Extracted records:

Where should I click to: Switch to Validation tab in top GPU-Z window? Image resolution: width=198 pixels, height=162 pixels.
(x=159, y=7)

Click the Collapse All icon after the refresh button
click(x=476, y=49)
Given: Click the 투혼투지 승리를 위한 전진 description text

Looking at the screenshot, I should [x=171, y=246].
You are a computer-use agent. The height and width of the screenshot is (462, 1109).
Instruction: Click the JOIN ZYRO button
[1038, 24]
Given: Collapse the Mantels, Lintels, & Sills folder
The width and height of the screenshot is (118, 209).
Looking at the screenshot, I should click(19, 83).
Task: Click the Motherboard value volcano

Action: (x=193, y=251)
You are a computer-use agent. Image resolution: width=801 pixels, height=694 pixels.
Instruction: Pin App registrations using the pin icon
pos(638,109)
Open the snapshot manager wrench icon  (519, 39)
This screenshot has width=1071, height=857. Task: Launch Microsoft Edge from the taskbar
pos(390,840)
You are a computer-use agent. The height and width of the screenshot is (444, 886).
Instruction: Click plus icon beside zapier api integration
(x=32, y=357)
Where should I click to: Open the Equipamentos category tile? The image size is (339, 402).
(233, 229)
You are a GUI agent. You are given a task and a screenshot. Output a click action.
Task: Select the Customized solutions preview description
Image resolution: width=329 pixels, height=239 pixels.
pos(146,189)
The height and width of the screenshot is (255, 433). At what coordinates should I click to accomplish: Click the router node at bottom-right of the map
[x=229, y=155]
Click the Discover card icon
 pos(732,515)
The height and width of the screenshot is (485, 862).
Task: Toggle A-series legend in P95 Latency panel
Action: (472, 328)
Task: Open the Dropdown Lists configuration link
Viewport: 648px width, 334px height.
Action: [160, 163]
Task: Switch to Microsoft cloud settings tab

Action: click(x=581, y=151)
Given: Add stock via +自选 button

• **WORK TO COMPLETE**
Above are the records; from them, give again exactly the lines from the one containing "You are a computer-use agent. Image" to the one containing "Open the snapshot", both lines included, and nothing more.

• **SOLUTION**
You are a computer-use agent. Image resolution: width=801 pixels, height=694 pixels.
Instruction: Pin App registrations using the pin icon
pos(638,109)
Open the snapshot manager wrench icon  (519, 39)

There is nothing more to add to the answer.